The molecular elasticity of the extracellular matrix protein tenascin

• Published in: Nature (London) Vol. 393; no. 6681; pp. 181 - 185
• Main Authors: Fernandez, Julio M, Oberhauser, Andres F, Marszalek, Piotr E, Erickson, Harold P
• Format: Journal Article
• Language: English
• Published: London Nature Publishing 14.05.1998; Nature Publishing Group
• Subjects: Alternative Splicing; Analytical, structural and metabolic biochemistry; Binding Sites; Biological and medical sciences; Elasticity; Fibronectins - chemistry; Fundamental and applied biological sciences. Psychology; Humans; Microscopy, Atomic Force; Miscellaneous; Molecular biology; Molecules; Monte Carlo Method; Peptide Fragments; Protein Folding; Proteins; Recombinant Proteins; Tenascin - chemistry; Tenascin - genetics; Tenascin - physiology; Tenascin; Elasticity; Mechanical properties; Extracellular matrix
• ISSN: 0028-0836; 1476-4687
• DOI: 10.1038/30270

Extracellular matrix proteins are thought to provide a rigid mechanical anchor that supports and guides migrating and rolling cells.

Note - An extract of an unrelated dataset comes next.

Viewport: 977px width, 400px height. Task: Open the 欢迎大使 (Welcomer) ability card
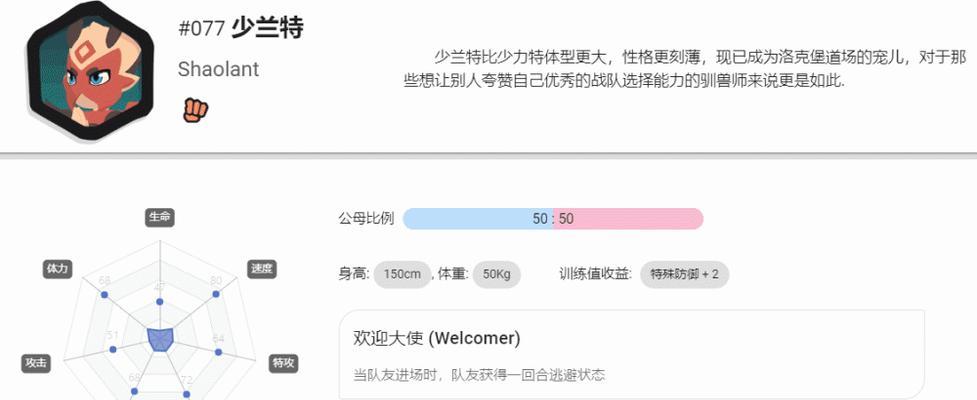(632, 354)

Here we examine the mechanical properties of the extracellular matrix protein tenascin by using atomic-force-microscopy techniques. Our results indicate that tenascin is an elastic protein. Single molecules of tenascin could be stretched to several times their resting length. Force-extension curves showed a saw-tooth pattern, with peaks of force at 137 pN. These peaks were ∼25 nm apart. Similar results have been obtained by study of titin. We also found similar results by studying recombinant tenascin fragments encompassing the 15 fibronectin type III domains of tenascin. This indicates that the extensibility of tenascin may be due to the stretch-induced unfolding of its fibronectin type III domains. Refolding of tenascin after stretching, observed when the force was reduced to near zero, showed a double-exponential recovery with time constants of 42 domains refolded per second and 0.5 domains per second. The former speed of refolding is more than twice as fast as any previously reported speed of refolding of a fibronectin type III domain,. We suggest that the extensibility of the modular fibronectin type III region may be important in allowing tenascin-ligand bonds to persist over long extensions. These properties of fibronectin type III modules may be of widespread use in extracellular proteins containing such domain,.